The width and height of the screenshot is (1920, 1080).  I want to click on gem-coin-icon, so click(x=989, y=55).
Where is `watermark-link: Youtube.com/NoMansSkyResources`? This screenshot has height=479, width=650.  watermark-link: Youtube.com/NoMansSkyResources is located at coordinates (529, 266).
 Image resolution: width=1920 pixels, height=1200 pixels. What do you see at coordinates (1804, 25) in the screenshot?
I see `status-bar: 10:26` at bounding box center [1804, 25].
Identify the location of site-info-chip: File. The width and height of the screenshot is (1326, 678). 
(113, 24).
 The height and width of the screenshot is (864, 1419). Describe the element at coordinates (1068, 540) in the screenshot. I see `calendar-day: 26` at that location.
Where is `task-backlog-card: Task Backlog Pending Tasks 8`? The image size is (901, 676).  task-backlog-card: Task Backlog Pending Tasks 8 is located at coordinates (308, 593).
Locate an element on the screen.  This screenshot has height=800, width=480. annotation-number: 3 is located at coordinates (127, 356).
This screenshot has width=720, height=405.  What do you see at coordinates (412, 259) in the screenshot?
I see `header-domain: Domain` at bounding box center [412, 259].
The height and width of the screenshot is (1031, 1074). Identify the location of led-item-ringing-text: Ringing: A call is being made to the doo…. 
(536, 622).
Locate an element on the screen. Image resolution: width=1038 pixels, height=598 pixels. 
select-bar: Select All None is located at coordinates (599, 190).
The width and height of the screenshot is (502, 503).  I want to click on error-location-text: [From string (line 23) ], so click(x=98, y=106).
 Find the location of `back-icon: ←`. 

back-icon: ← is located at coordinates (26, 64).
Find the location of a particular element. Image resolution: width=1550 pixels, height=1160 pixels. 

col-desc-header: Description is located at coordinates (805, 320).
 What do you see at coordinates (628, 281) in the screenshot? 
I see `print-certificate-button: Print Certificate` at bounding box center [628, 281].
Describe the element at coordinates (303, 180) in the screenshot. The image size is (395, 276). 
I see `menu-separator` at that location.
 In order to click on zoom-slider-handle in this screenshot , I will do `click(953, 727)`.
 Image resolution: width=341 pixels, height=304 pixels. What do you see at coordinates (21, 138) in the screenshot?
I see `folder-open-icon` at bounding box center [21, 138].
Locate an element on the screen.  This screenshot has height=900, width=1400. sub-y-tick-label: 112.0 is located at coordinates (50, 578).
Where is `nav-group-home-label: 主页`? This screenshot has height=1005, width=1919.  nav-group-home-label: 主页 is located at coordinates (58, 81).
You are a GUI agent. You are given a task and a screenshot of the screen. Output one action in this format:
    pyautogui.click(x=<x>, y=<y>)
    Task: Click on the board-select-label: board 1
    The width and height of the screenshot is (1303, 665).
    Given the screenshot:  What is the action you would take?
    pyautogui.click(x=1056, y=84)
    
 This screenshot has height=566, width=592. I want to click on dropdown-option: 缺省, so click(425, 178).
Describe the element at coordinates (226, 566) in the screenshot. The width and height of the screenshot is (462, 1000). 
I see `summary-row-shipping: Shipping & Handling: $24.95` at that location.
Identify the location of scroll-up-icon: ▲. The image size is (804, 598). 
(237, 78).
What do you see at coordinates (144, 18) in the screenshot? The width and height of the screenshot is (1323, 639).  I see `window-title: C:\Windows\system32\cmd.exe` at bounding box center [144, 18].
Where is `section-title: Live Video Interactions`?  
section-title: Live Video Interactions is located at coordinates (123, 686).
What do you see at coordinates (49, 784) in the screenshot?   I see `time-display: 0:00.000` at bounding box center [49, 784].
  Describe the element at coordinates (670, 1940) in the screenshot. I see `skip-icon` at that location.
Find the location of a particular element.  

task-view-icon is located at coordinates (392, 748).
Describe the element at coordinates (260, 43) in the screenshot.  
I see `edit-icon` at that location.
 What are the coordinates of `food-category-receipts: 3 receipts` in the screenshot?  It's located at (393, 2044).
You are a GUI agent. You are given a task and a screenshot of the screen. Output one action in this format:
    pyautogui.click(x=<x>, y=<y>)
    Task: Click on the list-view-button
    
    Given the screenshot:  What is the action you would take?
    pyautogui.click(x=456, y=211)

____

== Directions ==
Reproduce word for word the stretch of the data above from the line containing "Identify the location of scroll-up-icon: ▲." through the line containing "What do you see at coordinates (144, 18)".

== Finished exercise ==
Identify the location of scroll-up-icon: ▲. The image size is (804, 598). 
(237, 78).
What do you see at coordinates (144, 18) in the screenshot? The width and height of the screenshot is (1323, 639).  I see `window-title: C:\Windows\system32\cmd.exe` at bounding box center [144, 18].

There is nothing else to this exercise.